Sebenarnya pertanyaan serupa bukan kali pertama yang didengar gadis yang baru lulus sekolah SMA itu. Karena hanya dirinyalah yang hingga saat ini nyaris tak punya cerita cinta seperti halnya teman yang lainnya.

Teman sekelasnya kebanyakan sudah mulai berpacaran semenjak mereka duduk di bangku kelas dua SMP. Sedangkan Anna saat itu hanya bisa menjadi Mak comblang teman sebangkunya sendiri. Sedangkan dirinya tak ada satu laki-laki pun yang melirik kepadanya.

***

Hari-hari yang dilalui Anna sedikit ada perubahan semenjak ia memiliki telepon genggam jadul pemberian sang kakak ipar yang saat itu sedang pulang ke kampung halaman.

"Teh, ini hapenya buat Anna aja ya, boleh gak?" Anna bertanya penuh harap kepada kakak perempuannya yang sudah memiliki satu anak itu.

"Buat apa?"

"Biar kita selalu bisa komunikasi kalau pas Teteh udah pulang ke Jakarta lagi. Nanti kan, Teteh bisa telepon emak setiap hari," rayu Anna berharap teh Aini, kakanya itu merelakan ponselnya.
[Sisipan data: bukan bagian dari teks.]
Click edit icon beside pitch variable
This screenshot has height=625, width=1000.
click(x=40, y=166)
Setelah melewati negosiasi yang cukup lumayan alot akhirnya sang kakak pun memberikan hape jadul itu kepada sang adik. Tentu saja setelah sebelumnya teh Aini meminta izin terlebih dulu kepada suaminya.
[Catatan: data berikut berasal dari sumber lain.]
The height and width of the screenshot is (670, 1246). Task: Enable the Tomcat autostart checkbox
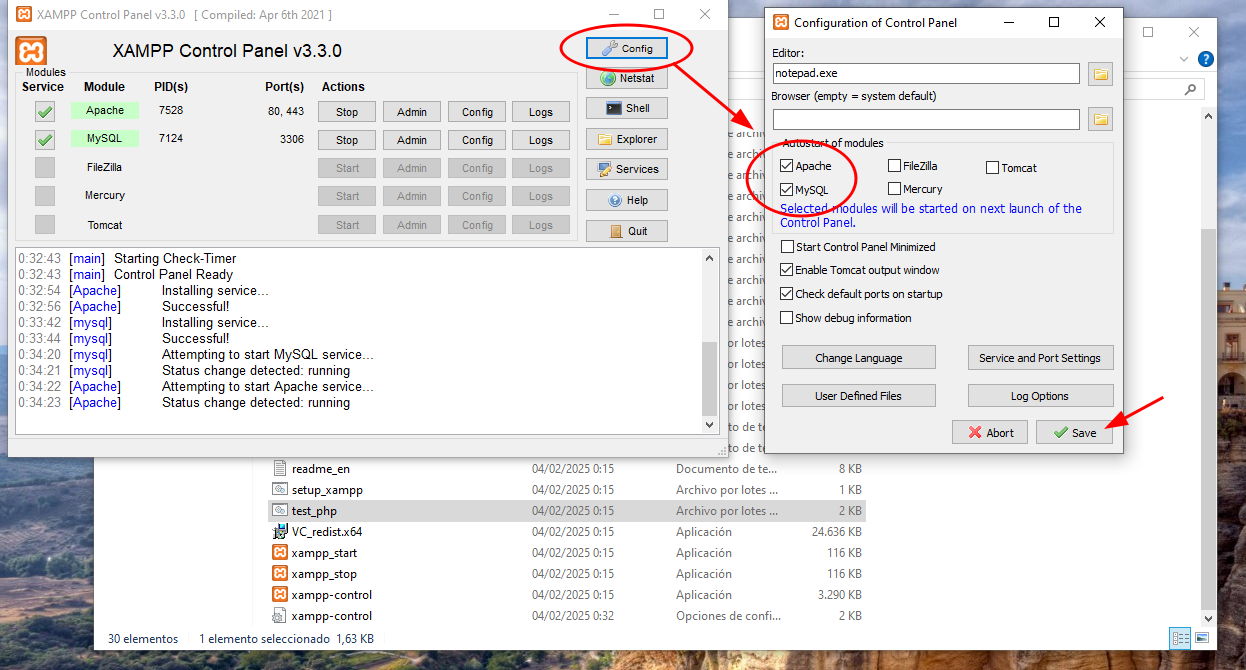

Melalui benda mungil itu kini waktu yang dilalui oleh Anna menjadi sedikit mengurangi perasaan jenuhnya. Karena ia mulai merasa punya hiburan meski itu hanya ponsel berlayar hitam putih dengan hanya beberapa fitur aplikasi di dalamnya. Tak ada kamera untuk sekadar selfie dan berfoto ria, apalagi jaringan internet yang bisa mengakses informasi lainya.

Anna mulai menyimpan beberapa nomor telepon teman-temannya yang sudah memiliki ponsel terlebih dulu darinya.

***

Ramadhan, 2009

Anna baru saja terbangun dari tidurnya. Tak berapa lama telepon jadulnya berdering nyaring pertanda ada nomor yang menghubunginya. Gadis berambut legam itu tertegun sejenak saat dilihat nomor yang sedang menelponnya itu tanpa nama alias nomor baru yang sebelumnya tak pernah ia simpan di hapenya sendiri.

Dengan perasaan ragu didorong rasa penasaran yang tinggi Anna pun mulai memijit tombol jawab.

"Hallo, Assalamualaikum sama siapa?" tanya Anna berbasa-basi.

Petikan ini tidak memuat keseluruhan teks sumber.